Public Terrors, Private Heroes–Full Frame Day 1

 

A large part of what makes the Full Frame Documentary Film Festival so well curated is not just the quality of the films but the way they dialogue with one another. This year’s festival had over 1200 submissions (according to the introduction at the opening night film). If the sheer volume of submissions speaks to the quality of those accepted, the way the company enriches each film speaks to the thoughtfulness of the selectors.

lastdaysinvietnamRory Kennedy’s Last Days in Vietnam skillfully interweaves historical footage with retrospective interviews to present a narrative as gripping as any Hollywood action film. It’s hard to imagine a better, more useful documentary serving as an historical document. The problem with teaching history is always one of scope versus depth. This documentary focuses on a small piece of world history–the fall of Saigon–but it covers it extremely well. Kennedy provides enough background and testimony to give ample context for those new to the subject–remember these events were twenty years before most students in college today were born–without getting bogged down in so many details that we might get lost in them and miss the main point.

That main point is “the terrible moral dilemma” of who goes and who gets left behind. That the dilemma is terrible indeed is evidenced by the toll it took on those who grappled with it. Mike Sullivan and Juan Valdez, marines on the last helicopter in the evacuation of the American embassy, report looking down into the eyes of some of the 420 South Vietnamese left waiting for a rescue the marines knew would never come.

And yet, as with any loci of human suffering, episodes of remarkable courage and grace emerge. A Vietnamese man turns down the opportunity to get into what he is told will be the last truck taking refugees to the docks saying “my family is too big.” But he does not let the driver go before first saying “thank you for trying.” A helicopter pilot goes out to sea in the hopes of finding a ship before his fuel runs out. A White House witness tells the story of the only time he ever heard Gerald Ford utter a profanity.

Individuals caught up in historical storms is similarly a motif in Drew Taylor’s and Larry Weinstein’s Our Man in Tehran, a documentary that profiles many of the actual participants in the events that prompted the movie Argo.  One of the houseguests (I believe it was Kathy Stafford) speaks towards the end of the film about how “very humbling” it is to have people put their own safety and security on the line for one’s own benefit. One of the most amazing things about this historical episode is not that so many did, but that they did so instinctively, as a matter of course. It is the paradoxical nature of heroism that those who exercise it rarely think they are doing something exceptional, much less singular. John Sheardown and Ken Taylor knew they were putting not only themselves but their countrymen at risk. Joe Clark (Prime Minister) and Flora MacDonald (Foreign Minister) knew of the immense political fallout that would ensue if such participation cost Canadian lives. Tony Mendez put his own life in danger to run the extraction. Yet the five of them combined speak with less self-satisfaction and pride than a cocky athlete who just scored a first quarter touchdown. William Daughtery, who tells of his own torture with a low key understated tone that puts most of our problems into bracing perspective says “people lose sight of what a hero really is.” Our Man in Tehran reminds us…and reminds us that heroes are all around us.
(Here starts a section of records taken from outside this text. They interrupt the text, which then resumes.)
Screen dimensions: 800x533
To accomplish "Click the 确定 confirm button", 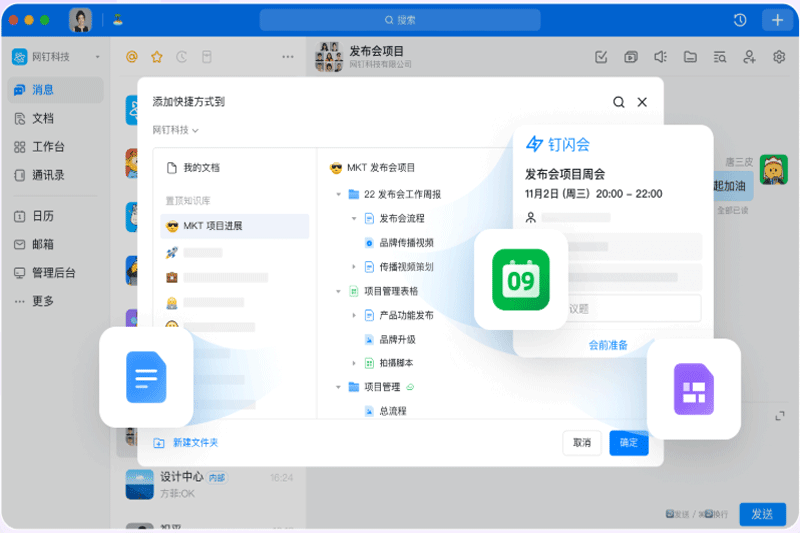I will 628,442.
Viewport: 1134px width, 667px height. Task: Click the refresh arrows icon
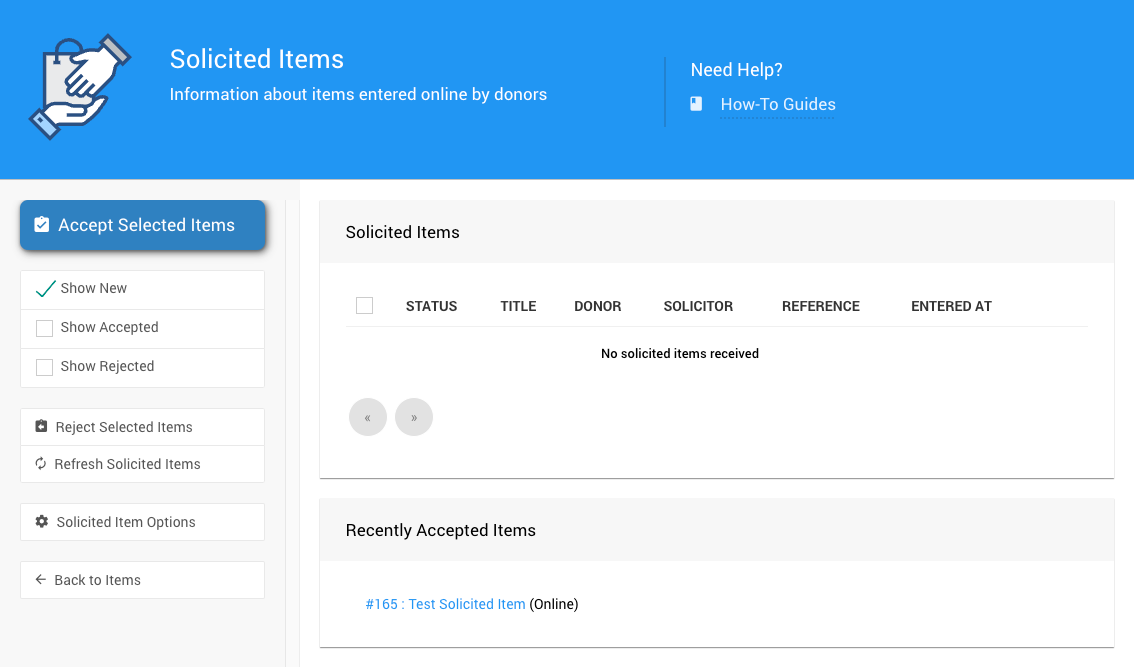tap(41, 464)
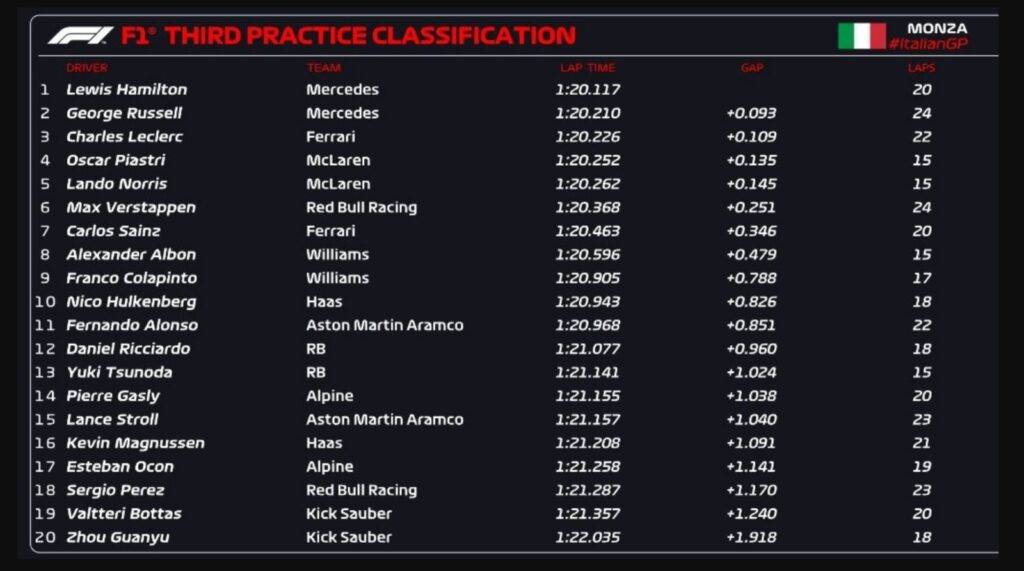Click Daniel Ricciardo's lap time 1:21.077
The width and height of the screenshot is (1024, 571).
click(587, 349)
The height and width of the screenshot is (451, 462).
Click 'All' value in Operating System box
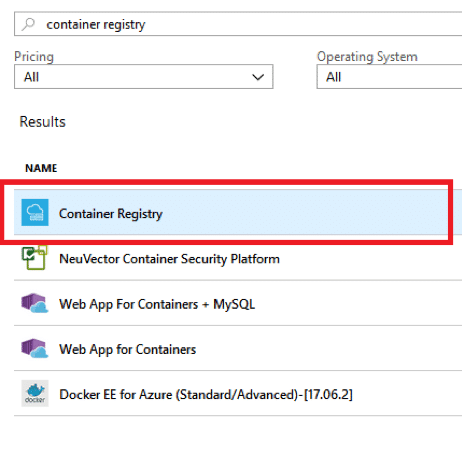click(x=333, y=77)
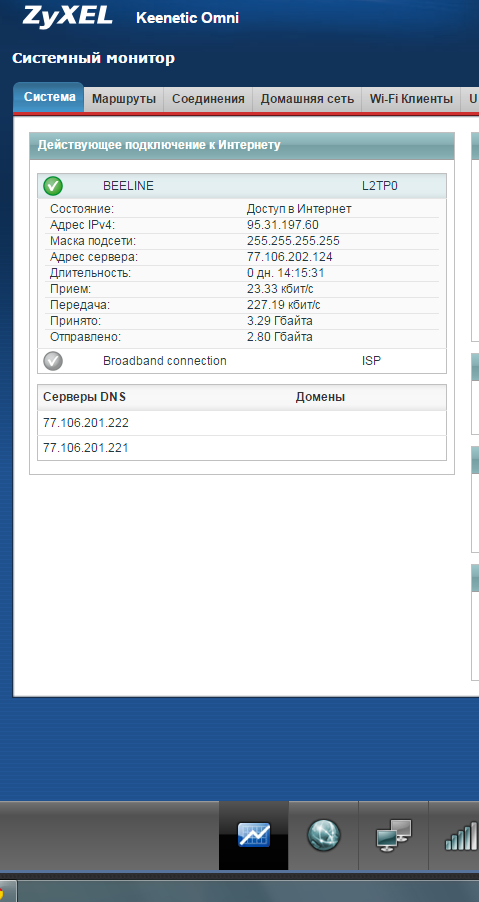Open the System Monitor chart icon
The width and height of the screenshot is (479, 902).
pyautogui.click(x=254, y=835)
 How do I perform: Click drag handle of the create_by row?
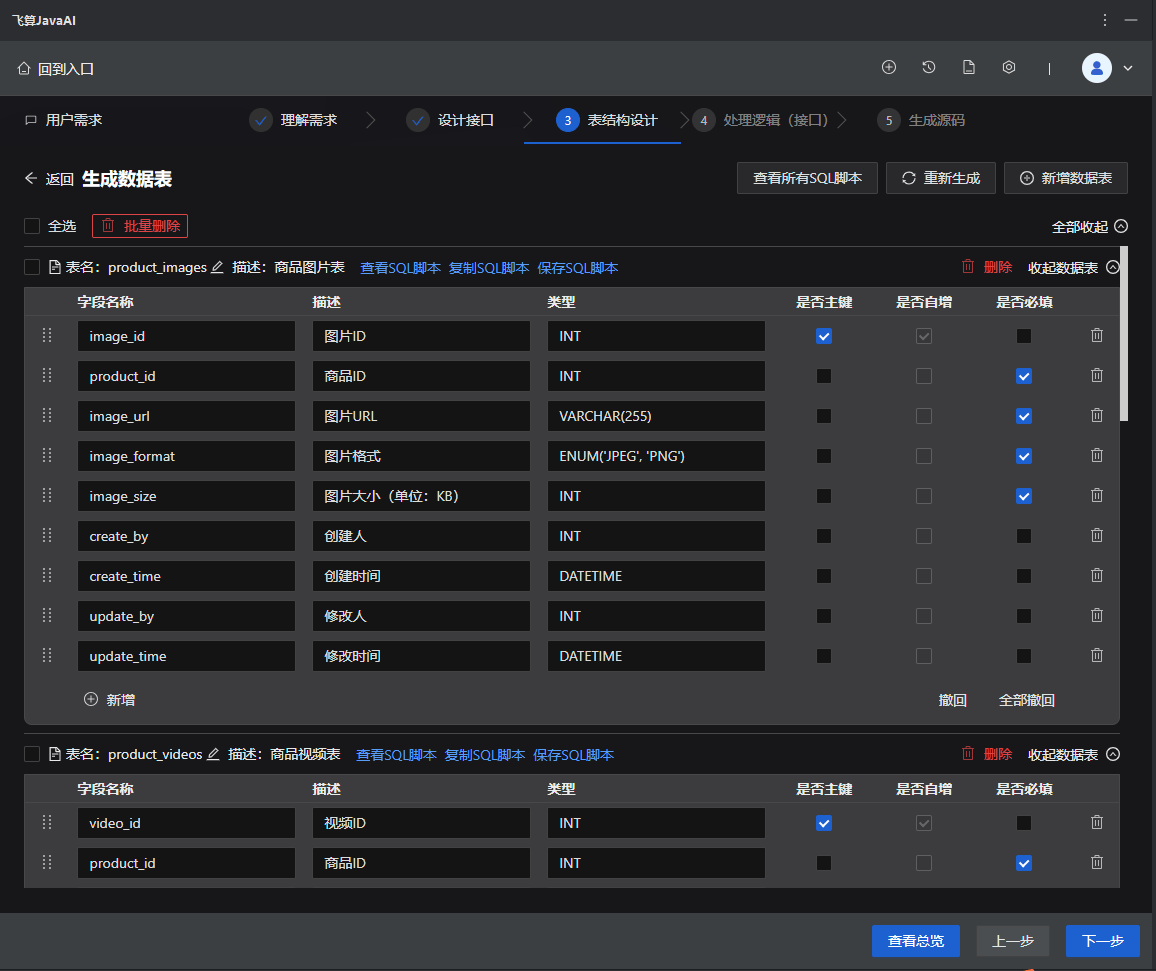[46, 536]
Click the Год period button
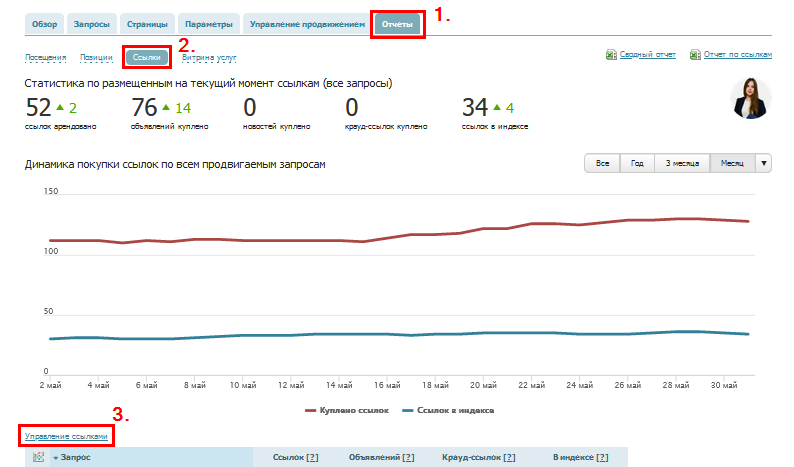The width and height of the screenshot is (794, 467). [x=635, y=163]
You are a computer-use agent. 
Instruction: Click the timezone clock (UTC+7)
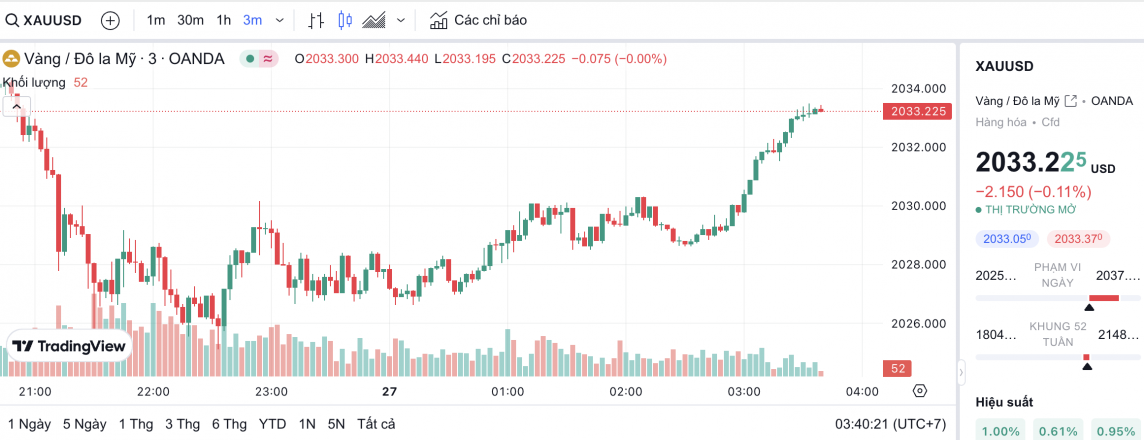890,424
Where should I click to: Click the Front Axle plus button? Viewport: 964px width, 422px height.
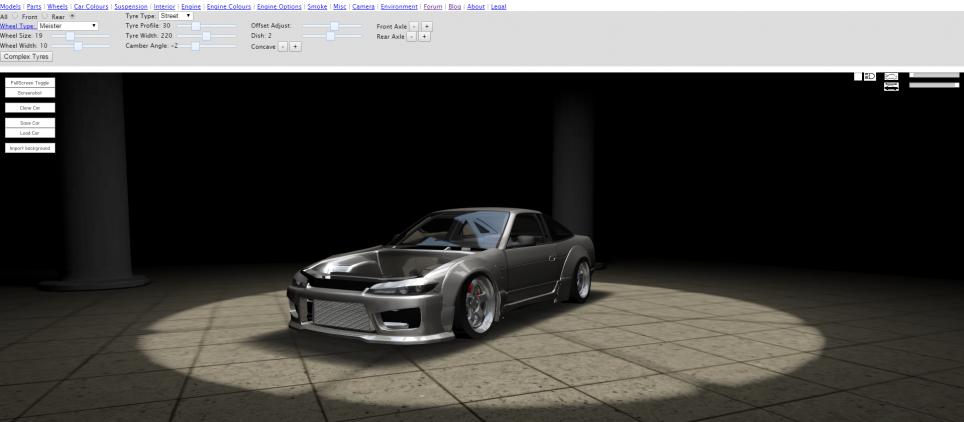click(427, 25)
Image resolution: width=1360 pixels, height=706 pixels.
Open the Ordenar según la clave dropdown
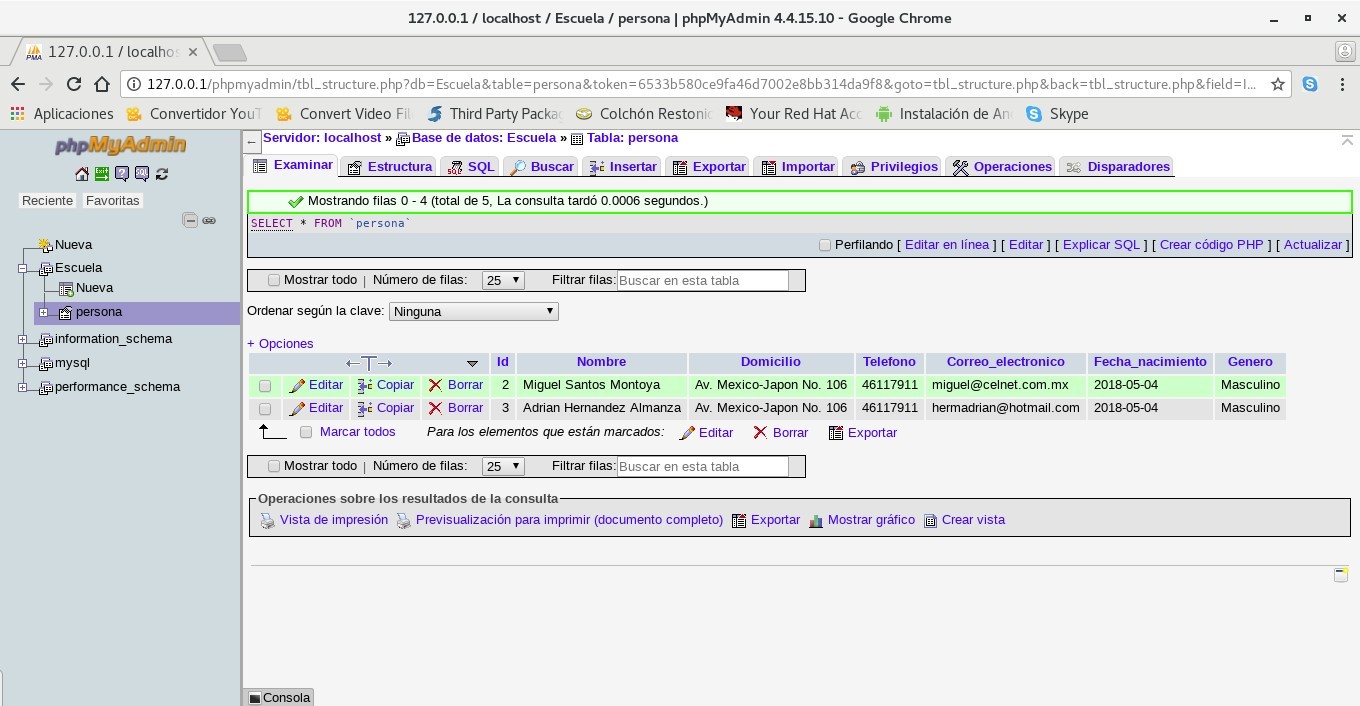[473, 312]
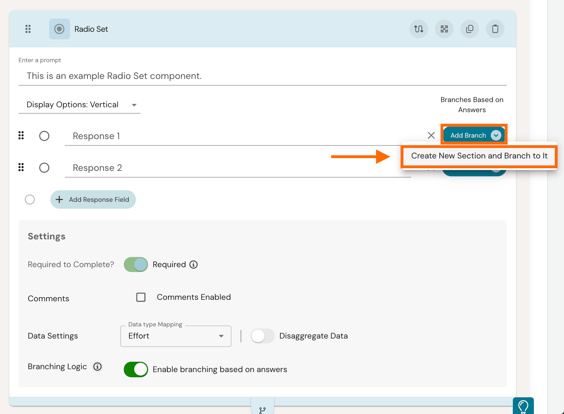This screenshot has width=564, height=414.
Task: Disable branching based on answers toggle
Action: [x=136, y=369]
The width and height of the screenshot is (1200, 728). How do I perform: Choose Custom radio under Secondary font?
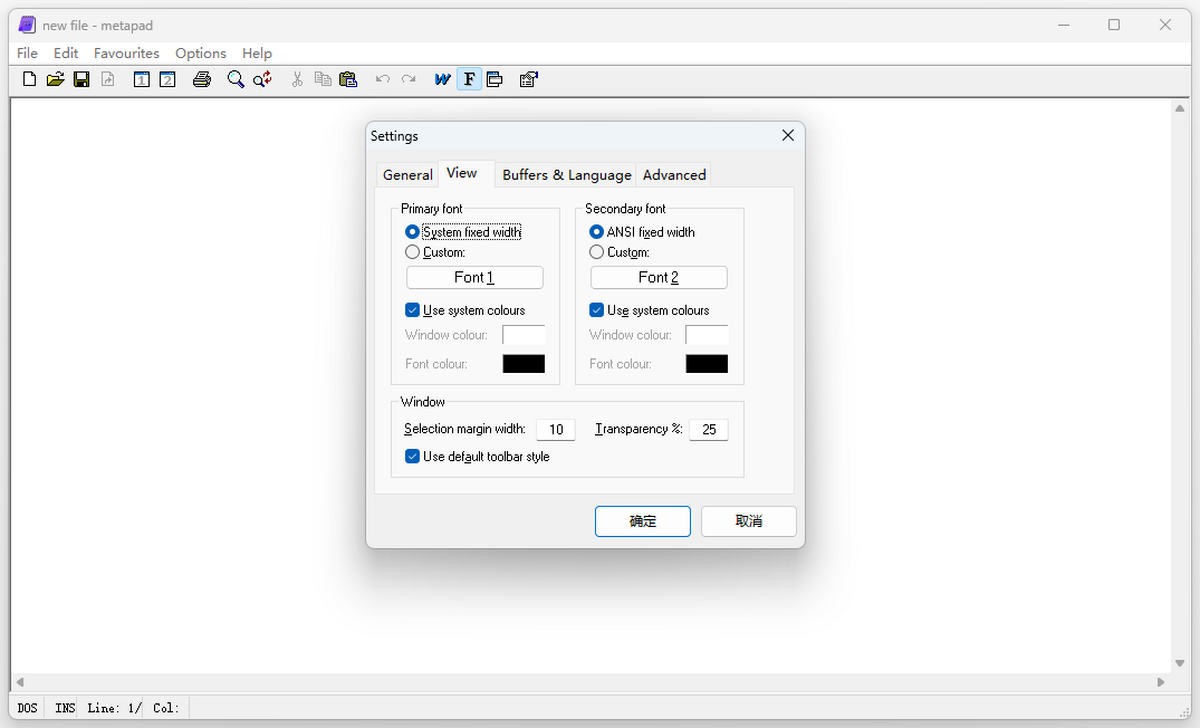597,253
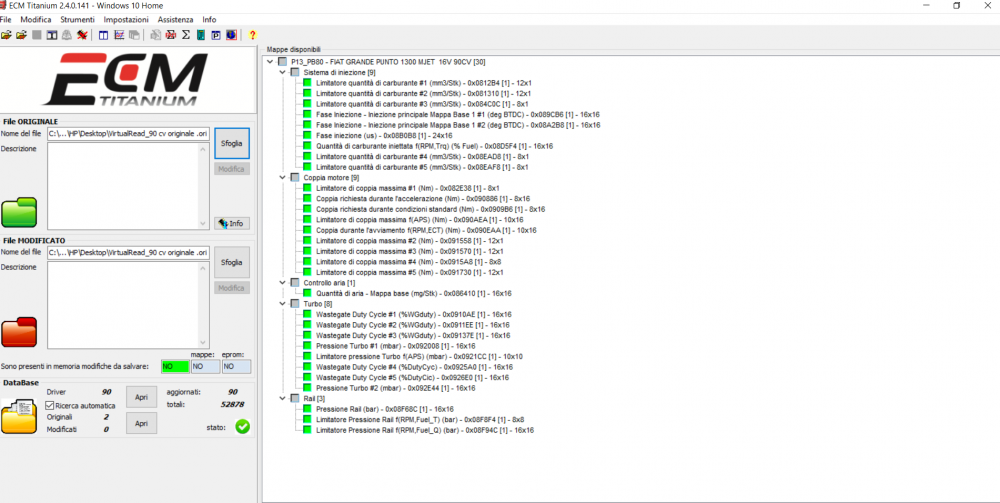
Task: Click the Sigma checksum toolbar icon
Action: [x=186, y=34]
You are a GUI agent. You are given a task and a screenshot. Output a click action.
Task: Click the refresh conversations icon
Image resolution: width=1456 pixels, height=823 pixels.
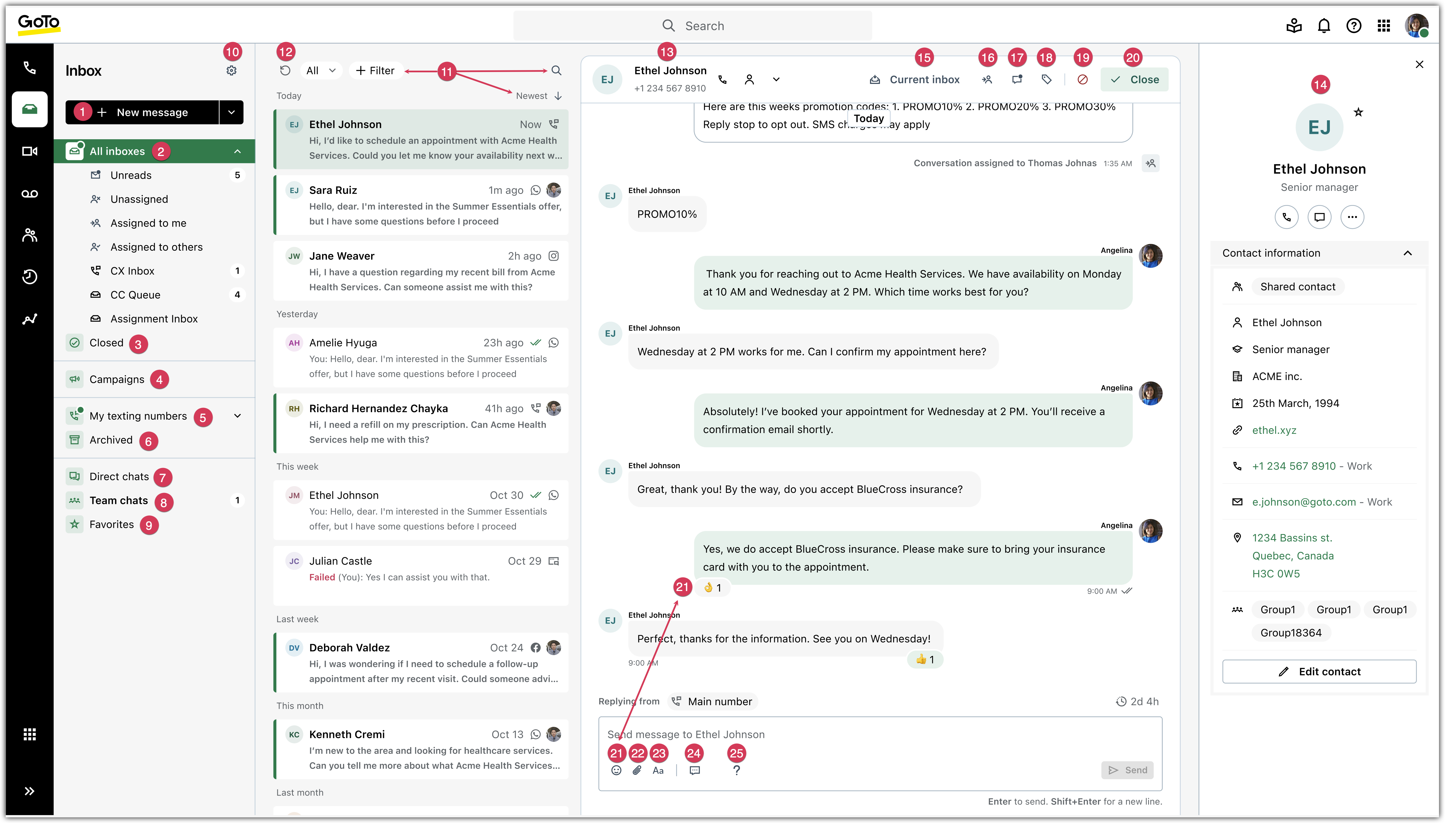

privateviolenceCynthia Hill’s Private Violence is about a different kind of horror and a different kind of heroism. Deanna, one of the subjects, was not kidnapped by a foreign state but by her abusive husband. Over a four day ordeal he beat her repeatedly with his fists and a flashlight, refused food to their daughter as a means of manipulating her, and held her down while he urinated in her face. Yet when Kit Gruelle shows photos of Deanna’s injuries to a North Carolina district attorney she is asked whether or not Deanna suffered anything other than “soft tissue” injuries and whether Kit will be able to supply a doctor willing to testify that any of these injuries were “serious.” It seems assault with a deadly weapon and “assault of a woman” are misdemeanor charges in many counties. Plus, because Deanna was held in the back of a truck and transported across state lines, the local prosecutor doesn’t have jurisdiction.

What could have been a depressing litany of society’s failures actually turns into a surprisingly inspiring story documenting the resiliency of the human spirit. Why don’t they leave? Oftentimes abusers threaten family, including children. Sometimes, past attempts to leave have resulted only in restraining orders that are not enforced and escalating violence. Sometimes, as in Deanna’s case, the abuser simply won’t let them go. In such a landscape, survival is an act of courage.

The audience at the film was told that statistically, approximately three women in the United States are murdered by an intimate partner every day. As I contemplated that statistic, I thought again about Juan Valdez and Mike Sullivan, on that helicopter looking down into the eyes of those desperate for help who realize that no help is coming. I thought about the indescribable mixture of guilt, shame, and sorrow they felt at being unable to save those that the turnings of the world had made the most vulnerable. God willing, I will never be in the marines’ situation. But I think I may understand, just a little, what they were feeling. A good documentary can do that.